## Problem to solve
Render these lines as a JSON list of strings, one string per line, omitting any blank lines.

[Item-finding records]
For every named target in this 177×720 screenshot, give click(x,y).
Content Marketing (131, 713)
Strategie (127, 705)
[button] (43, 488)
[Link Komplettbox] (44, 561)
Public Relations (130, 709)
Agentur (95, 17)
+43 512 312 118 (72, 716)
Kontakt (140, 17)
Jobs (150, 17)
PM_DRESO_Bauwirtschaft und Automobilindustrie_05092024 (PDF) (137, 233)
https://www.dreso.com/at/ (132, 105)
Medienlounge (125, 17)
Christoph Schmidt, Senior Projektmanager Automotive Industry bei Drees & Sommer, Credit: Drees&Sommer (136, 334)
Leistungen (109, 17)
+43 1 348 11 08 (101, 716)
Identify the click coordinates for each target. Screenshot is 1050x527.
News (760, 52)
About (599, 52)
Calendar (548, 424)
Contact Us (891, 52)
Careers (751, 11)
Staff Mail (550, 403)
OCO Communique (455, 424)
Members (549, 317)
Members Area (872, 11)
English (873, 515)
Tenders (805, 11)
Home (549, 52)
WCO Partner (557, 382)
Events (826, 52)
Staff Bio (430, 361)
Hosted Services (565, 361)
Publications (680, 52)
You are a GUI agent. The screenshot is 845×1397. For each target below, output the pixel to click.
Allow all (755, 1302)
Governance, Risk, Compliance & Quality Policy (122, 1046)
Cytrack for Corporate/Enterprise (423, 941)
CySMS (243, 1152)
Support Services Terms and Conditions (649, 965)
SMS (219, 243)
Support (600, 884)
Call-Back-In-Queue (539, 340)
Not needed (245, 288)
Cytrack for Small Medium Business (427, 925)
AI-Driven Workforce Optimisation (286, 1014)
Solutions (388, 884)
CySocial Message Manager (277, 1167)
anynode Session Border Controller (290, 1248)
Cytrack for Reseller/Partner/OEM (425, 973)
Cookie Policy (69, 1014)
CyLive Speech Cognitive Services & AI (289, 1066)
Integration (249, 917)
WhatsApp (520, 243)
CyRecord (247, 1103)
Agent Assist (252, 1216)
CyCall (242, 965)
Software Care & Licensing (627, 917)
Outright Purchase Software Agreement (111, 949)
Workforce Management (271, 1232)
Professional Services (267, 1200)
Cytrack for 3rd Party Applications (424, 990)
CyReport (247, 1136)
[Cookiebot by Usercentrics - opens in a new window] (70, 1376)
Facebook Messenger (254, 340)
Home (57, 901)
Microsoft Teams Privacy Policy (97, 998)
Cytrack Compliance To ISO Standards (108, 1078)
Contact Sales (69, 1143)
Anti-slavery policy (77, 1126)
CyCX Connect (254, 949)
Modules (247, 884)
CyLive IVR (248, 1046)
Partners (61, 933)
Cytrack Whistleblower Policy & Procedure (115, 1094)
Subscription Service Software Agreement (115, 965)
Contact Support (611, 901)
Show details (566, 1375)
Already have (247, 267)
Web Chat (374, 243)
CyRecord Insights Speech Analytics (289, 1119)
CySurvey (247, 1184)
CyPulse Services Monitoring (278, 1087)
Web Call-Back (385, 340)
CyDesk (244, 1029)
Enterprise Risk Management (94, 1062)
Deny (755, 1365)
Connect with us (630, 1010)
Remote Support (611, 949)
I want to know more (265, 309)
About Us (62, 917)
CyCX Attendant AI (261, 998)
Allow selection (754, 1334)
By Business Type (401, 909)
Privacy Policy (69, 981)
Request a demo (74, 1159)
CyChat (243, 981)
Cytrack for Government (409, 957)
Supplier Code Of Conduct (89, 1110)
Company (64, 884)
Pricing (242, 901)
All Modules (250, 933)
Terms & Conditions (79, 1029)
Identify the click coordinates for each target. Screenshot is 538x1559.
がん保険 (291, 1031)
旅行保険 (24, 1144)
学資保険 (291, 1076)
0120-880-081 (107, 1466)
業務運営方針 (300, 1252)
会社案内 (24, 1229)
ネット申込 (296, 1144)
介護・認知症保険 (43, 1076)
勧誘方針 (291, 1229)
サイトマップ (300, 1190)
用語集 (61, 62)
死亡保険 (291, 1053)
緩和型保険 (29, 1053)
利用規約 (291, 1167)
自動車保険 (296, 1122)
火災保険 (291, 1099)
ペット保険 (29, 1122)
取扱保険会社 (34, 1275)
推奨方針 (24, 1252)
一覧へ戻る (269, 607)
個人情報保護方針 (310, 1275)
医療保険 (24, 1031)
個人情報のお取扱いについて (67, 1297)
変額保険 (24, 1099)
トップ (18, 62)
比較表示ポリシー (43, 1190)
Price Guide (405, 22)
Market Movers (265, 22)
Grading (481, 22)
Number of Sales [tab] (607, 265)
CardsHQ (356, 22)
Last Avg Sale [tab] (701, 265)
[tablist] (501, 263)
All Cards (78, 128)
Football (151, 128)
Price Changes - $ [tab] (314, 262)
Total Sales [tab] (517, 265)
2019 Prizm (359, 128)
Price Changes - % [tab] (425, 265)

## Worked answer
[
  "For every named target in this 177×720 screenshot, give click(x,y).",
  "Content Marketing (131, 713)",
  "Strategie (127, 705)",
  "[button] (43, 488)",
  "[Link Komplettbox] (44, 561)",
  "Public Relations (130, 709)",
  "Agentur (95, 17)",
  "+43 512 312 118 (72, 716)",
  "Kontakt (140, 17)",
  "Jobs (150, 17)",
  "PM_DRESO_Bauwirtschaft und Automobilindustrie_05092024 (PDF) (137, 233)",
  "https://www.dreso.com/at/ (132, 105)",
  "Medienlounge (125, 17)",
  "Christoph Schmidt, Senior Projektmanager Automotive Industry bei Drees & Sommer, Credit: Drees&Sommer (136, 334)",
  "Leistungen (109, 17)",
  "+43 1 348 11 08 (101, 716)",
  "Identify the click coordinates for each target. Screenshot is 1050x527.",
  "News (760, 52)",
  "About (599, 52)",
  "Calendar (548, 424)",
  "Contact Us (891, 52)",
  "Careers (751, 11)",
  "Staff Mail (550, 403)",
  "OCO Communique (455, 424)",
  "Members (549, 317)",
  "Members Area (872, 11)",
  "English (873, 515)",
  "Tenders (805, 11)",
  "Home (549, 52)",
  "WCO Partner (557, 382)",
  "Events (826, 52)",
  "Staff Bio (430, 361)",
  "Hosted Services (565, 361)",
  "Publications (680, 52)",
  "You are a GUI agent. The screenshot is 845×1397. For each target below, output the pixel to click.",
  "Allow all (755, 1302)",
  "Governance, Risk, Compliance & Quality Policy (122, 1046)",
  "Cytrack for Corporate/Enterprise (423, 941)",
  "CySMS (243, 1152)",
  "Support Services Terms and Conditions (649, 965)",
  "SMS (219, 243)",
  "Support (600, 884)",
  "Call-Back-In-Queue (539, 340)",
  "Not needed (245, 288)",
  "Cytrack for Small Medium Business (427, 925)",
  "AI-Driven Workforce Optimisation (286, 1014)",
  "Solutions (388, 884)",
  "CySocial Message Manager (277, 1167)",
  "anynode Session Border Controller (290, 1248)",
  "Cytrack for Reseller/Partner/OEM (425, 973)",
  "Cookie Policy (69, 1014)",
  "CyLive Speech Cognitive Services & AI (289, 1066)",
  "Integration (249, 917)",
  "WhatsApp (520, 243)",
  "CyRecord (247, 1103)",
  "Agent Assist (252, 1216)",
  "CyCall (242, 965)",
  "Software Care & Licensing (627, 917)",
  "Outright Purchase Software Agreement (111, 949)",
  "Workforce Management (271, 1232)",
  "Professional Services (267, 1200)",
  "Cytrack for 3rd Party Applications (424, 990)",
  "CyReport (247, 1136)",
  "[Cookiebot by Usercentrics - opens in a new window] (70, 1376)",
  "Facebook Messenger (254, 340)",
  "Home (57, 901)",
  "Microsoft Teams Privacy Policy (97, 998)",
  "Cytrack Compliance To ISO Standards (108, 1078)",
  "Contact Sales (69, 1143)",
  "Anti-slavery policy (77, 1126)",
  "CyCX Connect (254, 949)",
  "Modules (247, 884)",
  "CyLive IVR (248, 1046)",
  "Partners (61, 933)",
  "Cytrack Whistleblower Policy & Procedure (115, 1094)",
  "Subscription Service Software Agreement (115, 965)",
  "Contact Support (611, 901)",
  "Show details (566, 1375)",
  "Already have (247, 267)",
  "Web Chat (374, 243)",
  "CyRecord Insights Speech Analytics (289, 1119)",
  "CySurvey (247, 1184)",
  "CyPulse Services Monitoring (278, 1087)",
  "Web Call-Back (385, 340)",
  "CyDesk (244, 1029)",
  "Enterprise Risk Management (94, 1062)",
  "Deny (755, 1365)",
  "Connect with us (630, 1010)",
  "Remote Support (611, 949)",
  "I want to know more (265, 309)",
  "About Us (62, 917)",
  "CyCX Attendant AI (261, 998)",
  "Allow selection (754, 1334)",
  "By Business Type (401, 909)",
  "Privacy Policy (69, 981)",
  "Request a demo (74, 1159)",
  "CyChat (243, 981)",
  "Cytrack for Government (409, 957)",
  "Supplier Code Of Conduct (89, 1110)",
  "Company (64, 884)",
  "Pricing (242, 901)",
  "All Modules (250, 933)",
  "Terms & Conditions (79, 1029)",
  "Identify the click coordinates for each target. Screenshot is 538x1559.",
  "がん保険 (291, 1031)",
  "旅行保険 (24, 1144)",
  "学資保険 (291, 1076)",
  "0120-880-081 (107, 1466)",
  "業務運営方針 (300, 1252)",
  "会社案内 (24, 1229)",
  "ネット申込 (296, 1144)",
  "介護・認知症保険 (43, 1076)",
  "勧誘方針 (291, 1229)",
  "サイトマップ (300, 1190)",
  "用語集 (61, 62)",
  "死亡保険 (291, 1053)",
  "緩和型保険 (29, 1053)",
  "利用規約 (291, 1167)",
  "自動車保険 (296, 1122)",
  "火災保険 (291, 1099)",
  "ペット保険 (29, 1122)",
  "取扱保険会社 (34, 1275)",
  "推奨方針 (24, 1252)",
  "一覧へ戻る (269, 607)",
  "個人情報保護方針 (310, 1275)",
  "医療保険 (24, 1031)",
  "個人情報のお取扱いについて (67, 1297)",
  "変額保険 (24, 1099)",
  "トップ (18, 62)",
  "比較表示ポリシー (43, 1190)",
  "Price Guide (405, 22)",
  "Market Movers (265, 22)",
  "Grading (481, 22)",
  "Number of Sales [tab] (607, 265)",
  "CardsHQ (356, 22)",
  "Last Avg Sale [tab] (701, 265)",
  "[tablist] (501, 263)",
  "All Cards (78, 128)",
  "Football (151, 128)",
  "Price Changes - $ [tab] (314, 262)",
  "Total Sales [tab] (517, 265)",
  "2019 Prizm (359, 128)",
  "Price Changes - % [tab] (425, 265)"
]